200 m Lese- und Ortungsreichweite für die RFID-Labels

Rewe, das seit dem ersten Pilotversuch 2009 Systeme von Mojix einsetzt, hatte das passive RTLS ursprünglich für die Bestandoptimierung von Mehrwegladungsträgern integriert. Die Star-Technologie von Mojix wurde zum Verfolgen von RTI-Bewegungen, insbesondere von Containern für Tiefkühlkost, in den Verteilzentren eingeführt. So kann Rewe jeden Container einzeln verfolgen und zeitgenau lokalisieren, was die ganzheitliche Verwaltung der Container erheblich verbessert.

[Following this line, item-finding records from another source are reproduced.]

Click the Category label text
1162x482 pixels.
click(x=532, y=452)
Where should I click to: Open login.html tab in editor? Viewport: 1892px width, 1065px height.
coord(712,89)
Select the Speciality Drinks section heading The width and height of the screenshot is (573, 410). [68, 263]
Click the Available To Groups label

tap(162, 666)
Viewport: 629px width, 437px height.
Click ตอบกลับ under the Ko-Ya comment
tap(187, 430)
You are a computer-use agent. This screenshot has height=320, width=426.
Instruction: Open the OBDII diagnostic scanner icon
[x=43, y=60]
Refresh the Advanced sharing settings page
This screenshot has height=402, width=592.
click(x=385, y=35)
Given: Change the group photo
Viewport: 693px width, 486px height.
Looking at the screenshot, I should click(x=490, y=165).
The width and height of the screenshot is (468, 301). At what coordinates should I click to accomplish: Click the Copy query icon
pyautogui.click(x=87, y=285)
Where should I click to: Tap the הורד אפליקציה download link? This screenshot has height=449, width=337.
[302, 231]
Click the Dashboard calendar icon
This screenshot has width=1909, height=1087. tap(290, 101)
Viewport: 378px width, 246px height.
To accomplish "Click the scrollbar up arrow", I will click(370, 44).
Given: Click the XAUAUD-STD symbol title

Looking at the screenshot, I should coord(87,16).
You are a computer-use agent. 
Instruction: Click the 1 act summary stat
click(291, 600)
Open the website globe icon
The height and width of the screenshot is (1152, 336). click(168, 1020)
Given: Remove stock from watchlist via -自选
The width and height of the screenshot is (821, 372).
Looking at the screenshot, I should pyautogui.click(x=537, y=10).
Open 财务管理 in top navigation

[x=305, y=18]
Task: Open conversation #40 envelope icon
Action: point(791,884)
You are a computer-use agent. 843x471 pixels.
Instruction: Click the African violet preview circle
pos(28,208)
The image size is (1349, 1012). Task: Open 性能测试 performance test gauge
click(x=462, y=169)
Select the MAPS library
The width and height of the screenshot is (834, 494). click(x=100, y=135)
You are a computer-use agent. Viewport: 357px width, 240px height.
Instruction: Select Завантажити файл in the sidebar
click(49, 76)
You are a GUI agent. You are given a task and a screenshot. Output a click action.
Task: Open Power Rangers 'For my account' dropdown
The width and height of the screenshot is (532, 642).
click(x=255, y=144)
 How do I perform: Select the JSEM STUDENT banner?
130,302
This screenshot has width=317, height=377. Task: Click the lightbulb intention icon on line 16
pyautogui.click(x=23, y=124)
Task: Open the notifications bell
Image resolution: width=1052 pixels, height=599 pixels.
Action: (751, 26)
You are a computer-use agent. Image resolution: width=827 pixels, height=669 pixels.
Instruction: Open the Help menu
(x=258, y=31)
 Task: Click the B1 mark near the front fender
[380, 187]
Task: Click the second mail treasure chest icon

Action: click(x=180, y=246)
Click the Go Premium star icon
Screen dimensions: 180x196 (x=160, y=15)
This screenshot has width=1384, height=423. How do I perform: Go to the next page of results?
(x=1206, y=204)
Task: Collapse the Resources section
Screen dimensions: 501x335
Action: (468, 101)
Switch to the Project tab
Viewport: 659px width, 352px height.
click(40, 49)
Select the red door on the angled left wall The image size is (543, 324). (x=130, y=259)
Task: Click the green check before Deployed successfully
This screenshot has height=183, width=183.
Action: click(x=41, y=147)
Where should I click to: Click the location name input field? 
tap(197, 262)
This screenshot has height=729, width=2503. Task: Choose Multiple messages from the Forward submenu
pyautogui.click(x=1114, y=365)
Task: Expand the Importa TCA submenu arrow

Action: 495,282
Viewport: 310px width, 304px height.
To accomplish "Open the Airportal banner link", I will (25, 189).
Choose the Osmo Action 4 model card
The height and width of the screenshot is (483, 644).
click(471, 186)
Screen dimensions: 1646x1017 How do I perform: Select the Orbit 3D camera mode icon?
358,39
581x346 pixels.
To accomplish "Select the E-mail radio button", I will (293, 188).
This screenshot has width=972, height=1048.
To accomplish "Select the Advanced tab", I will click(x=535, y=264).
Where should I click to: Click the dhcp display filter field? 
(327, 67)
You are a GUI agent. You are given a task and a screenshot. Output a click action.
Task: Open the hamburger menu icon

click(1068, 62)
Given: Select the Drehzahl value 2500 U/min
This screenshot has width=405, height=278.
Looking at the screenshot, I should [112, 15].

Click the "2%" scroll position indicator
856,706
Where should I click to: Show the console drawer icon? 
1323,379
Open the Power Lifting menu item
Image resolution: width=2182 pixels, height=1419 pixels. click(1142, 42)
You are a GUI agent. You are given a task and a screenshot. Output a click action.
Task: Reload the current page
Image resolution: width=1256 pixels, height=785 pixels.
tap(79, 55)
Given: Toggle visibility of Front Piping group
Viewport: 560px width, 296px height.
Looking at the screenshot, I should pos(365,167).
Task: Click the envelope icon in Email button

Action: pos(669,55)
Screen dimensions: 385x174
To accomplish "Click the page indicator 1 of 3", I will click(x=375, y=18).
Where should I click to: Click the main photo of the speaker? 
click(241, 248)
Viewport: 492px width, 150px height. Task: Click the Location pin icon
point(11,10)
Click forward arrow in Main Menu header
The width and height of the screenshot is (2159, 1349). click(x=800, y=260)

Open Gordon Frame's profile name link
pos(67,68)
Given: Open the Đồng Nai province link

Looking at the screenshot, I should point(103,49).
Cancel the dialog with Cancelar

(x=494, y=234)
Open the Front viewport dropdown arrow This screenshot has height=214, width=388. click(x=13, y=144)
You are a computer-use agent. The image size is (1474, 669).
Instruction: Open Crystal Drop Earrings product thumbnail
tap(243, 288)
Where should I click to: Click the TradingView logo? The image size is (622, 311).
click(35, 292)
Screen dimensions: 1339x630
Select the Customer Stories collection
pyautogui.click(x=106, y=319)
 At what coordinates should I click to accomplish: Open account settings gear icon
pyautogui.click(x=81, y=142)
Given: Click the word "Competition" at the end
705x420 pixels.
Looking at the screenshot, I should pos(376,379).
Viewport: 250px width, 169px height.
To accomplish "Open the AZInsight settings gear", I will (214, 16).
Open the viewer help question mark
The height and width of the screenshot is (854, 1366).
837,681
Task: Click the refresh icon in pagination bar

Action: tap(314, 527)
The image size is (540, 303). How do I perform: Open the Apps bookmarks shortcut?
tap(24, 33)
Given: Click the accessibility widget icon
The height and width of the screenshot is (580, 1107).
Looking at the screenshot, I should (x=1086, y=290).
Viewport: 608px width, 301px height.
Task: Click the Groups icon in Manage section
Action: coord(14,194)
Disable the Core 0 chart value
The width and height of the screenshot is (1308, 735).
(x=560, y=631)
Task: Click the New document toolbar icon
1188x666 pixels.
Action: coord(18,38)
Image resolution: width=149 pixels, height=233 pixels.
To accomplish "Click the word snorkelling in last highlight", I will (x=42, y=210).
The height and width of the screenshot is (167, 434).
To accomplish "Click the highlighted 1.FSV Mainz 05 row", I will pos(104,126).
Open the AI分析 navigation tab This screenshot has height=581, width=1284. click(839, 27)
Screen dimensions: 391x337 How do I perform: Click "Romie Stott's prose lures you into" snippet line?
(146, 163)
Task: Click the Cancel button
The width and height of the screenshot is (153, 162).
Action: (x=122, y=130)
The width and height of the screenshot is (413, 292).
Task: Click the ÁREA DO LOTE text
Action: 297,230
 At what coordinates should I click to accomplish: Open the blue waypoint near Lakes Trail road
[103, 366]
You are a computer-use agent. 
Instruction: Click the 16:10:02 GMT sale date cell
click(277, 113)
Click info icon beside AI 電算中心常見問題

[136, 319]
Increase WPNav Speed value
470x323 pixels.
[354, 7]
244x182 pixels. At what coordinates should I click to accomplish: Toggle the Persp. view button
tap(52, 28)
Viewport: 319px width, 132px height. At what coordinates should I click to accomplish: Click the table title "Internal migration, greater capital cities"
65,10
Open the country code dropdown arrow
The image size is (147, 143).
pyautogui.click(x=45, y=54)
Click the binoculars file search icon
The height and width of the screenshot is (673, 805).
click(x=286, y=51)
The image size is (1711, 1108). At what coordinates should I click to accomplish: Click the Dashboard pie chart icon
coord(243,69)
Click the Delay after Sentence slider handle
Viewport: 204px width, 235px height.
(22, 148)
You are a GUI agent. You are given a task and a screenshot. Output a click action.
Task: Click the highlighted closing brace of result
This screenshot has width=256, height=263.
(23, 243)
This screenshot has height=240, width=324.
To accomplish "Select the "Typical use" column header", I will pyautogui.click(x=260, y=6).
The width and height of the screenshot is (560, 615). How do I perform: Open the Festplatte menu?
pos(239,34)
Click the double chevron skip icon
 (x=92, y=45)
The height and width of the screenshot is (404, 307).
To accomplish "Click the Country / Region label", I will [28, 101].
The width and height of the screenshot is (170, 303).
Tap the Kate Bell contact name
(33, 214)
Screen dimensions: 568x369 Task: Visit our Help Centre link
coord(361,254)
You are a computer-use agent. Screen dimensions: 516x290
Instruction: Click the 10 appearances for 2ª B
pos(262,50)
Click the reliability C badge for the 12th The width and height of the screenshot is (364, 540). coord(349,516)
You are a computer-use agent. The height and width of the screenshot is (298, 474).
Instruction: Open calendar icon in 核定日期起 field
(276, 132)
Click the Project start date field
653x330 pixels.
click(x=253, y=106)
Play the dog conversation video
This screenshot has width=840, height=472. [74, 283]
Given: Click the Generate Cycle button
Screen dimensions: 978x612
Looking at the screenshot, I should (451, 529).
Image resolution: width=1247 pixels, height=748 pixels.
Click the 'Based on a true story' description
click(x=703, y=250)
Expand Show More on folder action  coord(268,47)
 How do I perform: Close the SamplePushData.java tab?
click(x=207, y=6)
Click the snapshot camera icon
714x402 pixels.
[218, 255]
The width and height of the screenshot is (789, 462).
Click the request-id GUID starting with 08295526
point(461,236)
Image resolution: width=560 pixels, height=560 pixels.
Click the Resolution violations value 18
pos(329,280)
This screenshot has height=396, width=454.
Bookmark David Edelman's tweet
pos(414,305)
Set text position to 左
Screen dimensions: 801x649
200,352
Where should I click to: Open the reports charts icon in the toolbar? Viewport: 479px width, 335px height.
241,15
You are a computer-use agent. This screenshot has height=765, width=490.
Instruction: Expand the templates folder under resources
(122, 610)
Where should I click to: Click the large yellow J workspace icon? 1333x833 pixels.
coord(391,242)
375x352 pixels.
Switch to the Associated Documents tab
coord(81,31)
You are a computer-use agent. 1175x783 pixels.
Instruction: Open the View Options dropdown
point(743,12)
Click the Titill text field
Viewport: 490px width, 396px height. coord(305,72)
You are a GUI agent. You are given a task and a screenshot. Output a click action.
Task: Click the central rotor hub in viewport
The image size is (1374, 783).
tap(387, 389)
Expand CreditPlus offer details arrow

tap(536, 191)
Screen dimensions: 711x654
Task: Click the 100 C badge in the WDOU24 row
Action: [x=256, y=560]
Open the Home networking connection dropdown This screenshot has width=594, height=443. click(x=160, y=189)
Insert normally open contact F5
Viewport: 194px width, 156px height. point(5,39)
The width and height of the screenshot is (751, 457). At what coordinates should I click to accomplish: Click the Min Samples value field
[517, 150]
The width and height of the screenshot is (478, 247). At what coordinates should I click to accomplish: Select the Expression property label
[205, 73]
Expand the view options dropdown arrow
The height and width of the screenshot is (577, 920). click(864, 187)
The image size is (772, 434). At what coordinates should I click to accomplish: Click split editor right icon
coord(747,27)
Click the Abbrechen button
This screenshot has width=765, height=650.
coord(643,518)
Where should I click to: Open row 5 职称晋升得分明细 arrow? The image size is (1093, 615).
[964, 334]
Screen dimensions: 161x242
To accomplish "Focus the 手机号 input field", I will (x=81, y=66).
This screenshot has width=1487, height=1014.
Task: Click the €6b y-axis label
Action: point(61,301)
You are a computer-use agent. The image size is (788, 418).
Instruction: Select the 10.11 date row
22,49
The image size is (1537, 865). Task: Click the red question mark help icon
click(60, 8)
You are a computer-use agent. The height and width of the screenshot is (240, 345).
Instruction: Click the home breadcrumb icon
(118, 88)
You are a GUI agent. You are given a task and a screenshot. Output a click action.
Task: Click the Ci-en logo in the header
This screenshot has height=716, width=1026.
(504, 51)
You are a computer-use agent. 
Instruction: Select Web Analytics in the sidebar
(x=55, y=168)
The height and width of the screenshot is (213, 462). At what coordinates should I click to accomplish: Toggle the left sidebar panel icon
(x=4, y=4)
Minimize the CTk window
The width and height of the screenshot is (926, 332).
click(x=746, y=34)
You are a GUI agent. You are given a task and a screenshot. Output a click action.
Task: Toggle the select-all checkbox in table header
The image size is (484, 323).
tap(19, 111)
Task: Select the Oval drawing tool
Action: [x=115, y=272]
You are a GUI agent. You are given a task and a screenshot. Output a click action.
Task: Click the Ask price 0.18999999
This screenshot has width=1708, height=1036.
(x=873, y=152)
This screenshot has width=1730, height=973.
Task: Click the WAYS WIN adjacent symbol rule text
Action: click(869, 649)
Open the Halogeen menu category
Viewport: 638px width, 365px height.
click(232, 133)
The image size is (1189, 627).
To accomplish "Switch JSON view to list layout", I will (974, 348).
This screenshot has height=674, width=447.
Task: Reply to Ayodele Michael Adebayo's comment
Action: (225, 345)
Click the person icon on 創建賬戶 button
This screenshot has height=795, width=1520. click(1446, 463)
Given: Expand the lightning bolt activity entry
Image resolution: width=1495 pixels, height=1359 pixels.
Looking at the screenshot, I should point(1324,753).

Das Star-System als Infrastruktur mit Lesegeräten für großräumige passive RFID verbindet die Vorteile aktiver RFID-Funktionen mit der Wirtschaftlichkeit von passivem RFID. Es ist laut Mojix das „weltweit einzige System, das passive RFID-Tags in großen Räumlichkeiten orten kann“: Ein einziger Star-Empfänger deckt mehr als 20.000 m² ab und kann ein RFID-Label aus 200 m Entfernung lesen und orten.

Große Reichweite auch mit passiven RFID-Tags erreichbar

„Wir freuen uns, dass die Rewe-Group das Einsatzgebiet unserer großräumigen passiven Star-Technologie erweitert“, so Ramin Sadr, CEO von Mojix. Mit der „Hand-free“- Bestandsverwaltung mit ortungsbasierten Dienstleistungen durch RFID „profitieren unsere Kunden von der großräumigen Abdeckung, die sonst nur mit teuren, batteriebetriebenen aktiven RFID-Tags in Verbindung gebracht wird, die aber wegen der passiven Tags kostengünstiger ist“.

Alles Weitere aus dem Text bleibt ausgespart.